Nigeria is no stranger to the many contradictions that puzzle men and women in other lands about our country. We are an oil-rich. We are the leading crude oil producer on the African continent. Our national treasury boasts of enviable petro-dollars and a hefty foreign reserve. Yet, we managed to dislodge India from what we thought was its uncontested permanent position as the poverty capital of the world. A rich nation of poor people is a strange anomaly in human development. But we are where we are because we continue to contest with Bangladesh for the crown in the Transparency International Corruption Index annual report.
Agriculture was the main stay of our national economy in the first republic – the period of our national history before the intrusion of the khaki politicians came, experimented and dabaru our country in more ways than one. The magnificent groundnut pyramids in Kano demonstrated the genius and the productivity of our peasant farmers. We were the leading producers and exporters of cocoa and oil palm produce in the Western and the Eastern regions, respectively. It is painfully funny that we speak of the glorious days of our great country in the past tense. The groundnut pyramids are buried in the wombs of history; we import our oil palm products from Malaysia and Cote d’Ivoiran cocoa farmers laugh in the faces of our impoverished cocoa farmers.
Eighty per cent of our land is fully arable, able to support a variety of food and cash crops. And the rest of the world wonders why a country this blessed is unable to feed itself and instead imports rice from South Korea, a tiny country with only 13 per cent arable land. We no get shame.
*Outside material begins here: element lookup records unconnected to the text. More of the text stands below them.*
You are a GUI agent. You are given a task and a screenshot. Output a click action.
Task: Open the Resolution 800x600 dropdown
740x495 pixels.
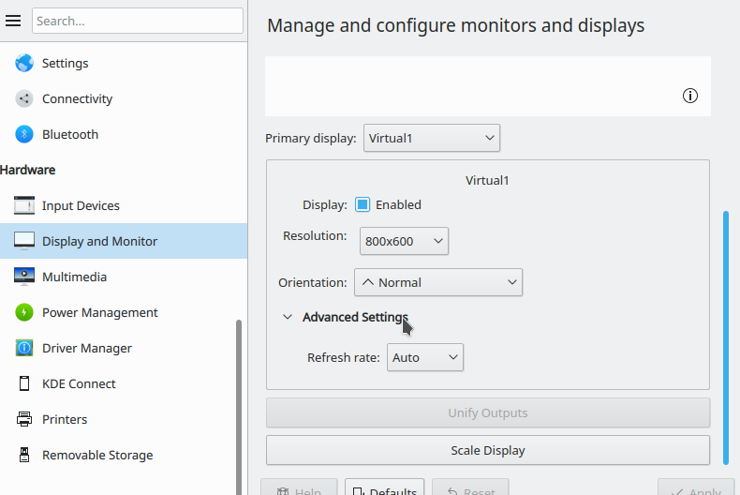tap(404, 241)
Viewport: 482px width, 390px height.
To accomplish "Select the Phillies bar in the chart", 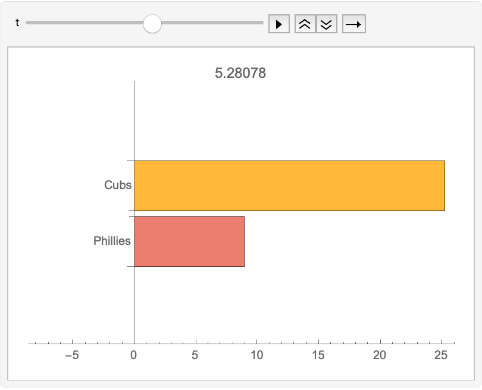I will [187, 241].
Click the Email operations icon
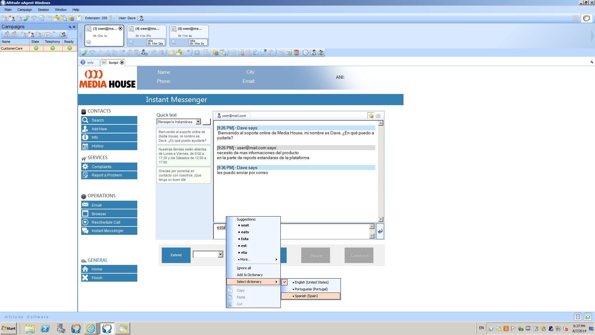This screenshot has width=595, height=335. tap(85, 205)
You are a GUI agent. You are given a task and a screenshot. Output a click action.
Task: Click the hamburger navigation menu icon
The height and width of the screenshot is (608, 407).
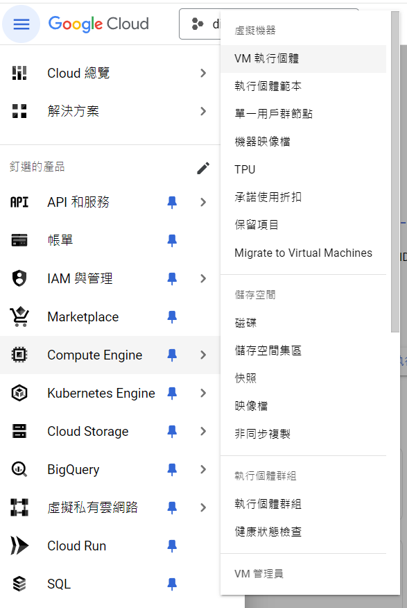tap(21, 24)
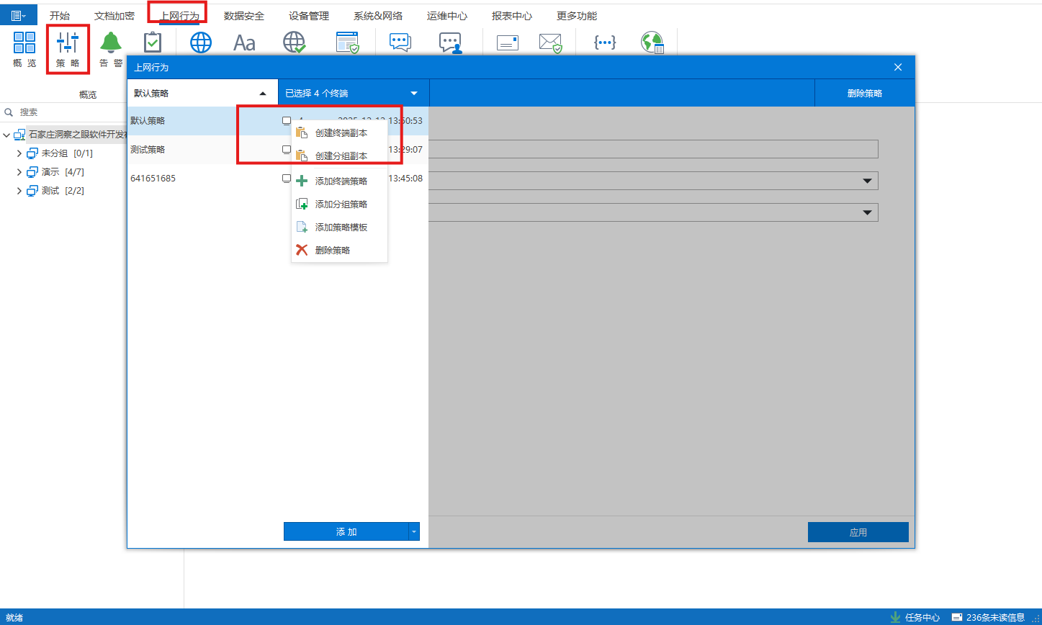The width and height of the screenshot is (1042, 625).
Task: Click the envelope with green shield icon
Action: (x=551, y=43)
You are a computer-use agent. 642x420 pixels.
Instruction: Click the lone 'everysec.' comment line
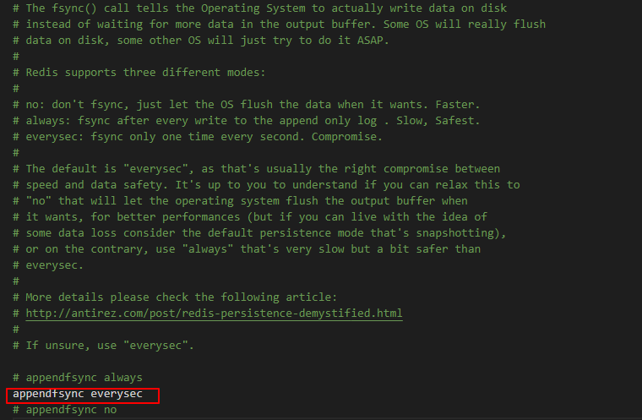coord(48,265)

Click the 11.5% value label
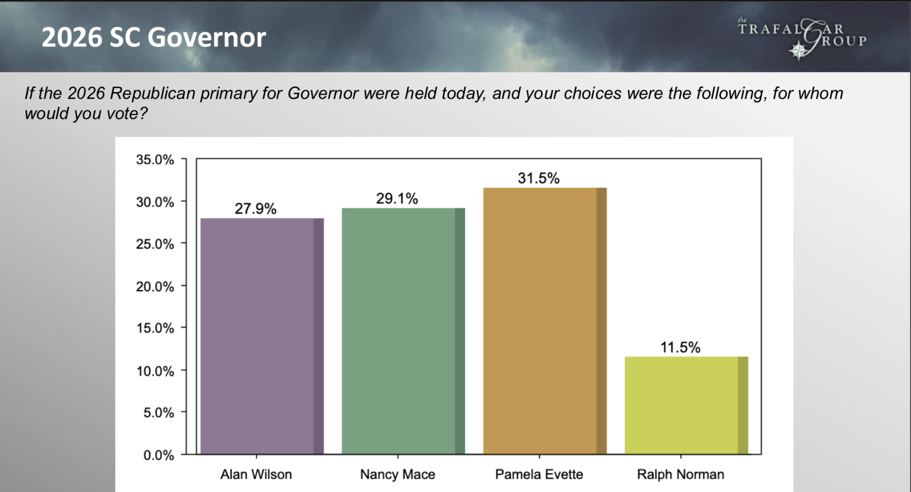click(x=680, y=347)
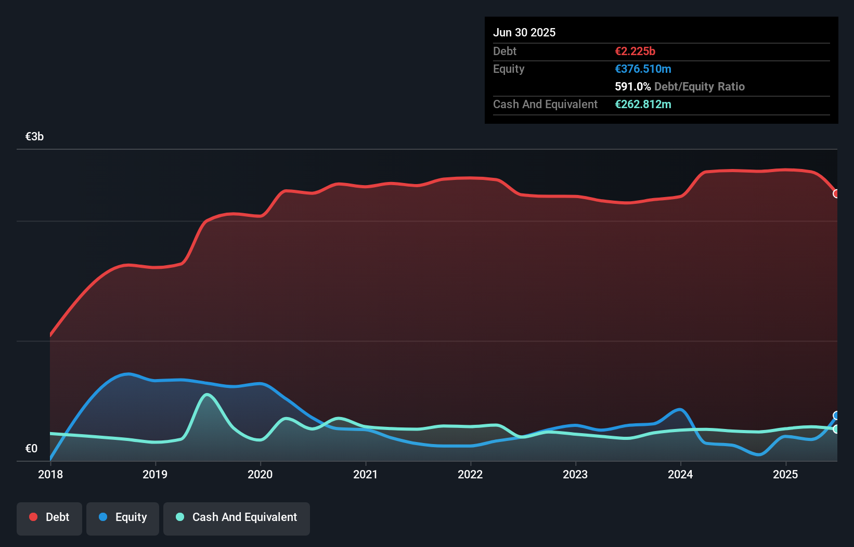Toggle the Cash And Equivalent series visibility

pos(236,517)
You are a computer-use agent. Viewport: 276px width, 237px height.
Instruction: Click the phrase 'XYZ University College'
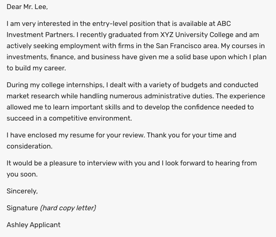197,35
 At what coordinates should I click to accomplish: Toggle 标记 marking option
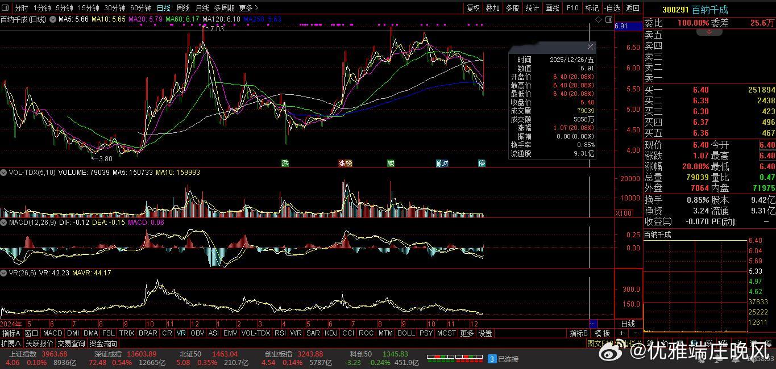pos(592,8)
I have a sneaking feeling that the rest of the world is no longer bothered about our monumental national contradictions. They know we are making progress and, therefore, allow for the fact that a nation either makes progress through giant leaps or through pigmy strides along the treacherous highways of human progress and development. They do know too that Nigeria remains a potentially great nation because it is ruled largely by men blessed with mediocre capabilities; it is not led by men and women of great ideas who would not succumb to the temporary gains of rulership at the expense of leadership. Ruling a people is easy; leading a people is tough, taxing and complicated. The godfathers prefer the easy option. No, we are not doomed. Just condemned to crawling in circles. A depressing thought?